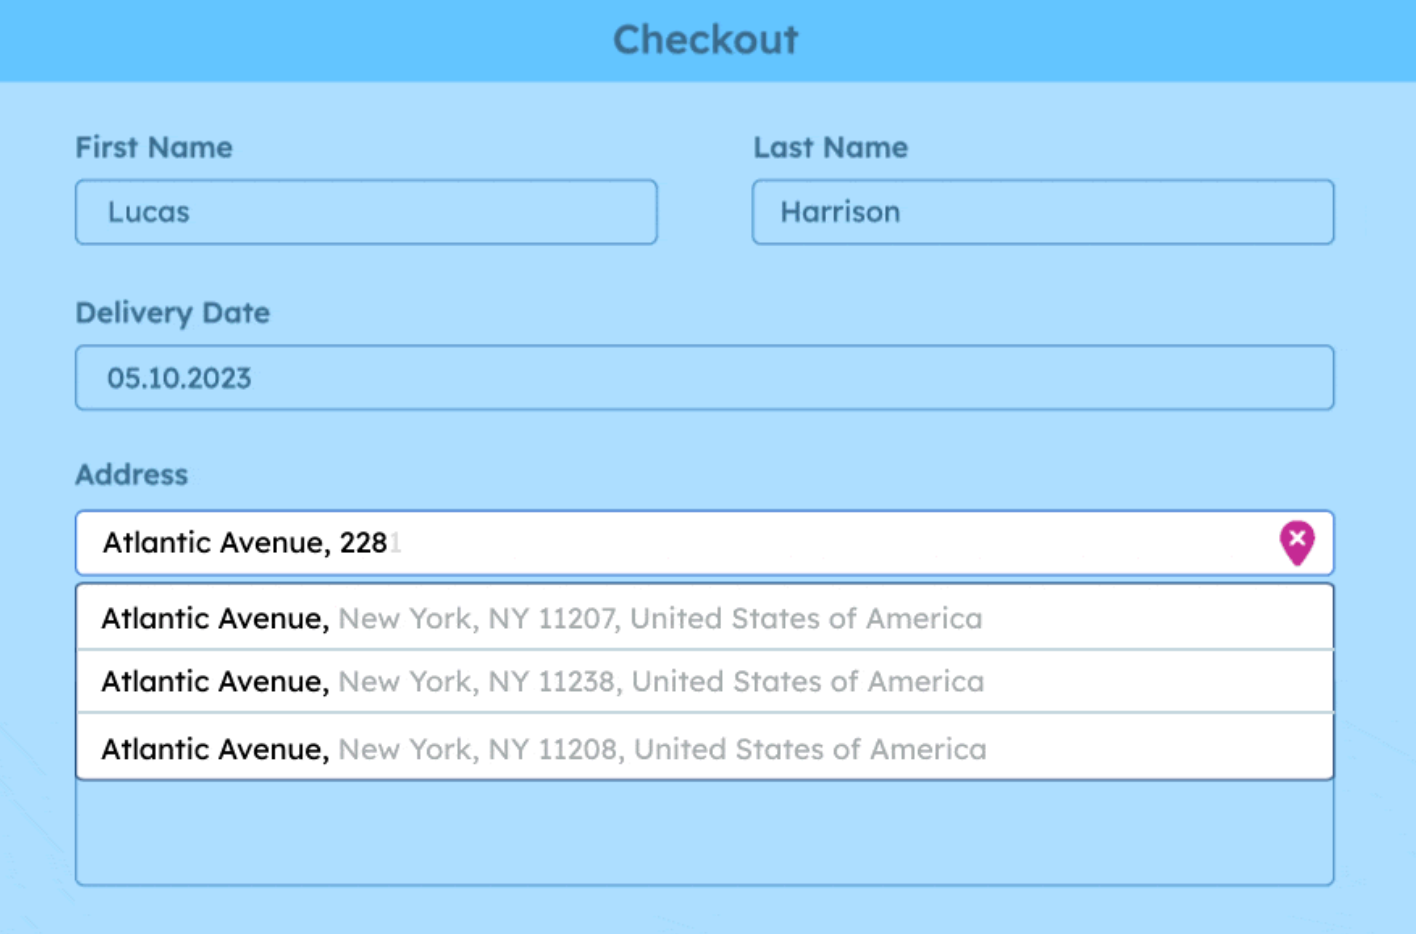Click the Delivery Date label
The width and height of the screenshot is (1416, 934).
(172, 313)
--
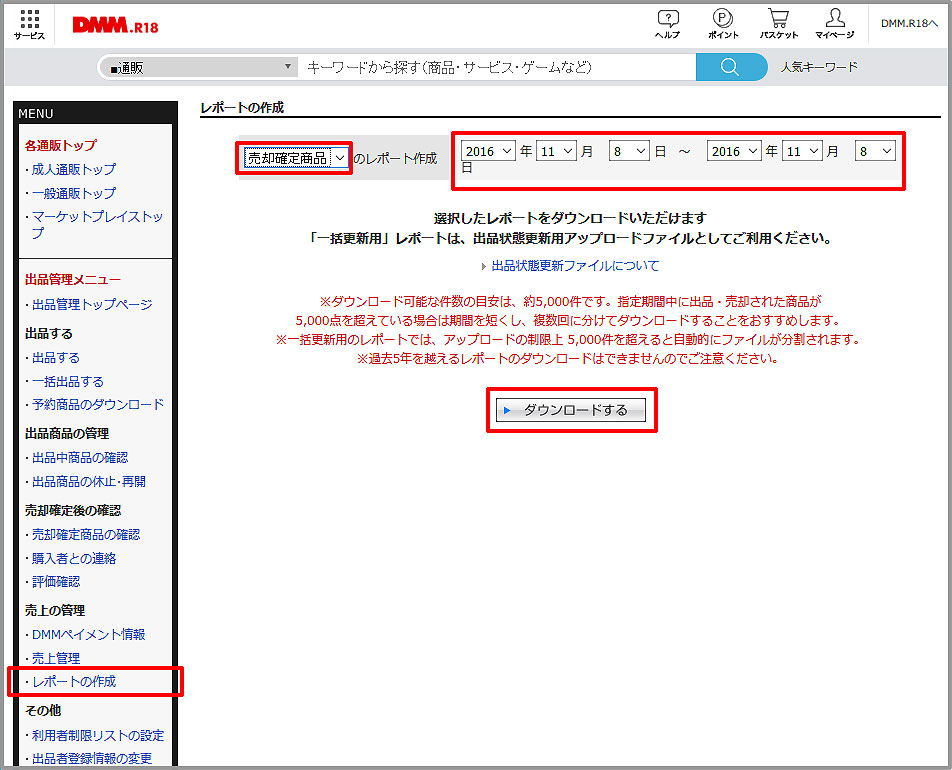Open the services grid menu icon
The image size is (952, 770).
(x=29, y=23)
--
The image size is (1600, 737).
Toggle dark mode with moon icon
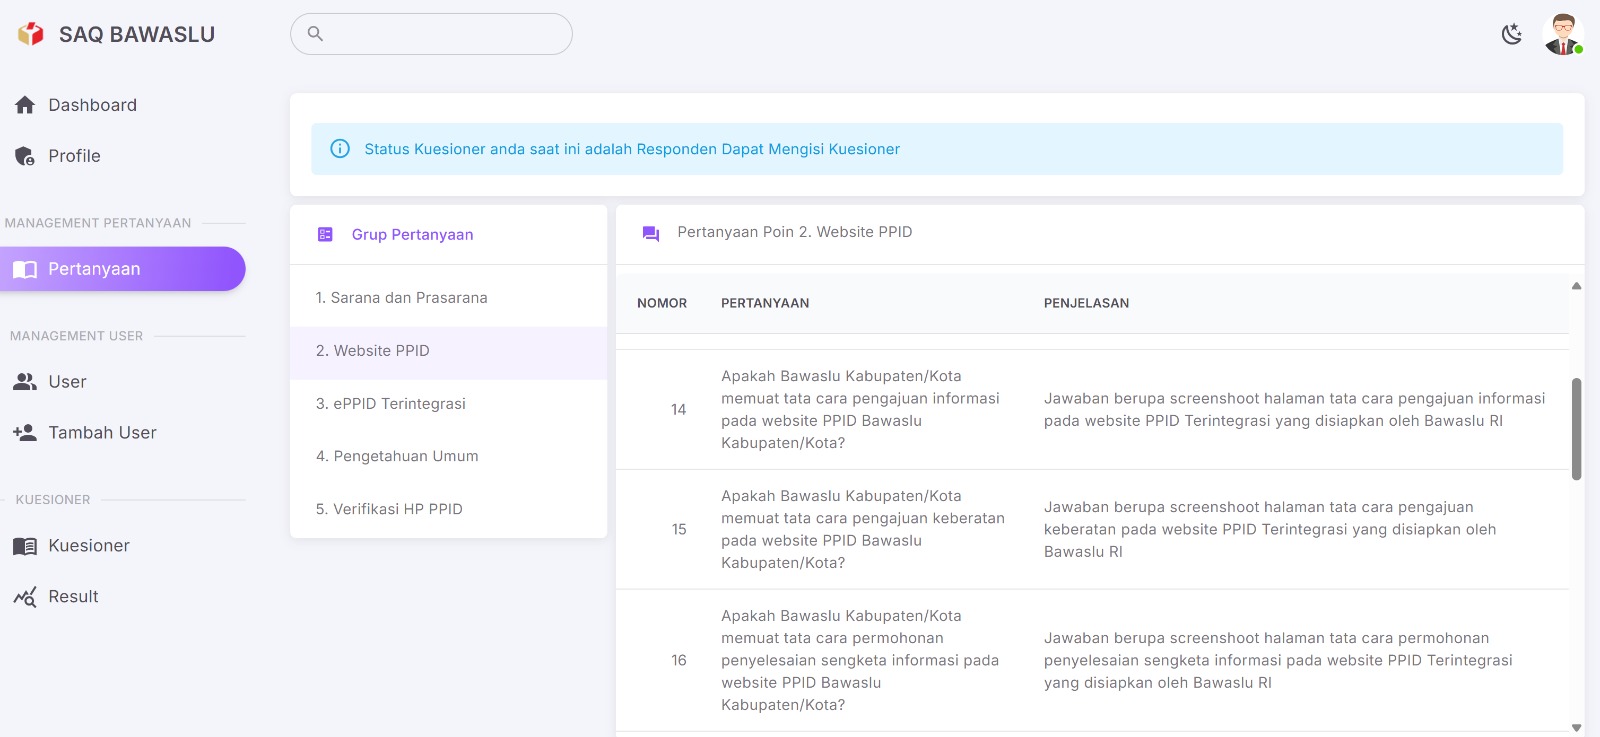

→ Requirements:
Copy the records word for word, starting at the line containing "Open the services grid menu icon" and ending after the line containing "(x=29, y=23)". Omit the pictures.

→ Reply:
Open the services grid menu icon
The image size is (952, 770).
(x=29, y=23)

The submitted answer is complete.